High-throughput delivery into the cell nucleus
A microfluidic technique that integrates mechanical squeezing of cells and electric fields achieves rapid DNA expression.
New technologies will have impact when they solve real problems. After a PhD and training in microfluidics from The Pennsylvania State University, I was highly motivated to join the labs of Profs. Klavs Jensen and Robert Langer, who challenged me to a project: high-performance gene delivery mediated by cell squeezing. The cell-squeezing technique  had demonstrated delivery of a variety of molecules into the cell cytosol, yet DNA expression remained a challenge. By combining mechanical cell squeezing and pulsed electrical fields, we aimed to develop a cell-membrane disruption and field-enhanced delivery system (DFE) for gene delivery.
In the DFE hybrid system, cell squeezing
disrupts the cell membrane and subsequent application of an electric field
drives DNA into the cytosol and ultimately the nucleus. We solved many
technical challenges in this project. For example, cell squeezing has multiple
interdependent parameters for delivery, such as cell speed, constriction
geometry and buffer composition, which needed to be investigated in concert
with the electric-field parameters. Moreover, the sequence of events was important, as cell squeezing followed by an electric field yielded strong results whereas reversing
the order resulted in low viability and low gene transfection. The electric
field also had to be pulsed and optimized to avoid bubble generation and to protect
the electrodes from degradation.
After grappling with the aforementioned complexities, we found conditions with high DNA expression. Surprisingly, the expression was also much faster than achieved with traditional electroporation and lipid-nanoparticle systems, which usually rely on delayed trafficking and internal processing of the DNA. This fast DNA expression suggested direct delivery to the nucleus by DFE. To confirm this, we performed imaging using fluorescently labeled DNA and found that after DFE, DNA was located in the nucleus within minutes post-delivery.
Immediate delivery of DNA to the nucleus suggested that the nuclear envelope was disrupted. To investigate our hypothesis, we imaged CHMP4B-GFP, a reporter for plasma and nuclear-membrane repair. The presence of CHMP4B-GFP foci indicated active membrane repair. Imaging the foci made it feasible to compare the magnitude and dynamics of disruption and repair for different treatments. We found that only DFE efficiently disrupted the nuclear envelope, indicating that rapid DNA-plasmid delivery occurred through these disruptions.
Figure 1 | A schematic of the DFE device, with cells being squeezed and then subjected to an electric shock. Image courtesy of Alexander Tokarev.
The project involved a team effort that lasted from 2 to 3 years. While Armon and Klavs originally came up with the concept of combining cell squeezing with an electric field, Xiaoyun led the project design, device fabrication, and experimental operation. He brought the concept into reality. Martin was critical in guiding experimental strategy and mechanistic studies, especially the CHMP4B-GFP experiments to monitor nuclear envelope and plasma-membrane integrity. Having a diverse interdisciplinary team was a critical aspect of making this project a success.

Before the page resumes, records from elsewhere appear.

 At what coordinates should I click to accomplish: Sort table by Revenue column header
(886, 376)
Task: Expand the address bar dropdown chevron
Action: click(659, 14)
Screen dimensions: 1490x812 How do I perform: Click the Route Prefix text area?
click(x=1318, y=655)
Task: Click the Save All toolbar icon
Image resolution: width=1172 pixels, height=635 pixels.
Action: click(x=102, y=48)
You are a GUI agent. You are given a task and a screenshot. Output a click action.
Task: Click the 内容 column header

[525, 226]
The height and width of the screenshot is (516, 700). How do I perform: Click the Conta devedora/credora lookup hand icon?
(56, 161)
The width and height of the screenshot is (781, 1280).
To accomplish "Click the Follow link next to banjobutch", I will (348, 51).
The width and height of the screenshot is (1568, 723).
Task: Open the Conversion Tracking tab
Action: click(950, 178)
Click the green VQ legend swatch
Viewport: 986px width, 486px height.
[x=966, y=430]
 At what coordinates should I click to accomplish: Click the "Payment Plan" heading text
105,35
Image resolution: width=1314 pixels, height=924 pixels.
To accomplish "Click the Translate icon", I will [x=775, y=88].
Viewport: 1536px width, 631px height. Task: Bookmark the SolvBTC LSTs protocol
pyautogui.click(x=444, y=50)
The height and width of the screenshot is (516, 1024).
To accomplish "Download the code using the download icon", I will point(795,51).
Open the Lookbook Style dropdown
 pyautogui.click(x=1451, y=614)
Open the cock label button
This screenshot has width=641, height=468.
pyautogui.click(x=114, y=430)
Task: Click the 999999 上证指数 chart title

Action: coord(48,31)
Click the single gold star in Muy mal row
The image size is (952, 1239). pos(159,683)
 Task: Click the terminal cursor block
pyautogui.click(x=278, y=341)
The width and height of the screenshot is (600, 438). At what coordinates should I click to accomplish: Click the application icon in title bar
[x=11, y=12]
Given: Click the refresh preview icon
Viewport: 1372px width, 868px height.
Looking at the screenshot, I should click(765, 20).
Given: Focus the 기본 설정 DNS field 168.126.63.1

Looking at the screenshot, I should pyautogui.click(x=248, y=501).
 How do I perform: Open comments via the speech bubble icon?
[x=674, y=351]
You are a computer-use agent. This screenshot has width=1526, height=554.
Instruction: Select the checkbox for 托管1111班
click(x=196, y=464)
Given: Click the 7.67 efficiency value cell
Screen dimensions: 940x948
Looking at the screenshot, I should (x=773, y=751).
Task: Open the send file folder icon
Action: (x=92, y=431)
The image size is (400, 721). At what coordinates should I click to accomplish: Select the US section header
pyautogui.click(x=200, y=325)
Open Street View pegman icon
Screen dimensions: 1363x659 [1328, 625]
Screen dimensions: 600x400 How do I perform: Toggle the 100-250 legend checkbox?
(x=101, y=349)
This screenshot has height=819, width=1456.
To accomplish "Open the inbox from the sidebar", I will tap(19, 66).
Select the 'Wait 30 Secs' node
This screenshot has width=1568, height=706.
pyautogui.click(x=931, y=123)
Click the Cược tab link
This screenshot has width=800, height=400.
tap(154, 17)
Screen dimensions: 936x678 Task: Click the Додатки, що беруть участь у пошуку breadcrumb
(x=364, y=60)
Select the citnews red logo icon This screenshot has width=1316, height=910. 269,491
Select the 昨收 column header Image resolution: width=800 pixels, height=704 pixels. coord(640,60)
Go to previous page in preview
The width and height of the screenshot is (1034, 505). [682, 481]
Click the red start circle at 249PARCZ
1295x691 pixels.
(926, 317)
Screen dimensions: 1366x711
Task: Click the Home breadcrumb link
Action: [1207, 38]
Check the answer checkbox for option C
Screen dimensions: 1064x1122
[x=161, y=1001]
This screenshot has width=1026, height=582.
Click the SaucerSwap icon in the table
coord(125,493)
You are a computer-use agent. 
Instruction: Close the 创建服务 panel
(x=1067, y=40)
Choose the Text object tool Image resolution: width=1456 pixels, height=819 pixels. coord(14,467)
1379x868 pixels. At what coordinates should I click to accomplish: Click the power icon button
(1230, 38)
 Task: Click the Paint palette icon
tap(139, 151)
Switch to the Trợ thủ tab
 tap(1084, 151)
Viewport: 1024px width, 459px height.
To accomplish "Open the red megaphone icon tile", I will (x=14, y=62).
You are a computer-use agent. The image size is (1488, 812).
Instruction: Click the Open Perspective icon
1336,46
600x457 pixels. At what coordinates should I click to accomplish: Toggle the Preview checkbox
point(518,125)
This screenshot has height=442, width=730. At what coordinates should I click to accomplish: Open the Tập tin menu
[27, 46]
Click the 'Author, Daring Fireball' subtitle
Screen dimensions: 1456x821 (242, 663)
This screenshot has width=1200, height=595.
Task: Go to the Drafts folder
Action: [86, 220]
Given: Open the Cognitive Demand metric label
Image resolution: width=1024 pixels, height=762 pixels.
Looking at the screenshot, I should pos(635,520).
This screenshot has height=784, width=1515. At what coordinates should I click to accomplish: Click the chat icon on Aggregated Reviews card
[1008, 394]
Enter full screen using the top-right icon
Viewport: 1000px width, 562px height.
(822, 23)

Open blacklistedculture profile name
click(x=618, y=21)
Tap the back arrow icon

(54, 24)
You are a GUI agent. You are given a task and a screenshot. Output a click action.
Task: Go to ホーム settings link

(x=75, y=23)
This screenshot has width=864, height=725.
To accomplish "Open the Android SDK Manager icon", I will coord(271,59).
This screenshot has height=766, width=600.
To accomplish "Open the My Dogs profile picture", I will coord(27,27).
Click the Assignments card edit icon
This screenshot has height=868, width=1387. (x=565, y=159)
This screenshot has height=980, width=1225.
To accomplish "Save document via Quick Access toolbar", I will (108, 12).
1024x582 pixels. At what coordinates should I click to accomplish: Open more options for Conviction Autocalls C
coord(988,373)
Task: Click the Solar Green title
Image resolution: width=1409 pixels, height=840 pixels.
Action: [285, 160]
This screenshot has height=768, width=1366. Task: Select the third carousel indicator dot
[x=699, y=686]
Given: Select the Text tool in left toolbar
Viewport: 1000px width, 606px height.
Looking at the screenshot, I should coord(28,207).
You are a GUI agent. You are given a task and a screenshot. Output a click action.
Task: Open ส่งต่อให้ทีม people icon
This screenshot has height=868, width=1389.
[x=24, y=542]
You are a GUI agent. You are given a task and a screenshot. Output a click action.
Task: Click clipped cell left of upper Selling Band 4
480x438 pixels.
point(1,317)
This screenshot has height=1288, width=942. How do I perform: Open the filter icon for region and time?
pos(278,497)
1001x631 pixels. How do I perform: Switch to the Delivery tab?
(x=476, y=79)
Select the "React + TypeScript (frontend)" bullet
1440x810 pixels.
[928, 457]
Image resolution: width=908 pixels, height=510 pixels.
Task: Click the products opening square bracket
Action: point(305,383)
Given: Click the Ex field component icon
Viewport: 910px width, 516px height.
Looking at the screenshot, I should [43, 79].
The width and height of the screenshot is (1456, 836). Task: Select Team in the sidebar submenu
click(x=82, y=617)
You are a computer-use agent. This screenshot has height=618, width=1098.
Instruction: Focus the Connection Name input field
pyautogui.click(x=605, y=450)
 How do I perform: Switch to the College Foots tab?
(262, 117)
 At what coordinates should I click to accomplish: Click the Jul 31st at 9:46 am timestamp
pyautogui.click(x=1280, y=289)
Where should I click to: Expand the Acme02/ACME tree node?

As the first demonstration of nuclear delivery at high throughput, these results have generated much excitement. Future work will focus on better understanding how different parameters influence the system and how to best translate the technology to patient-derived cells. Further developments on T cells and hematopoietic stem cells, for example, could dramatically improve the feasibility of cell-based therapies to treat human disease. Ultimately, translation of this technology to an industrial setting with a focused drive towards clinical translation would maximize its potential for success.
Our paper: Ding, X. et al. High-throughput nuclear delivery and rapid expression of DNA via mechanical and electrical cell-membrane disruption. Nat. Biomed. Eng. 1, 0039 (2017).
1.Sharei, A. et al. A vector-free microfluidic platform for intracellular delivery. Proc. Natl. Acad. Sci. USA 110, 2082–2087 (2013).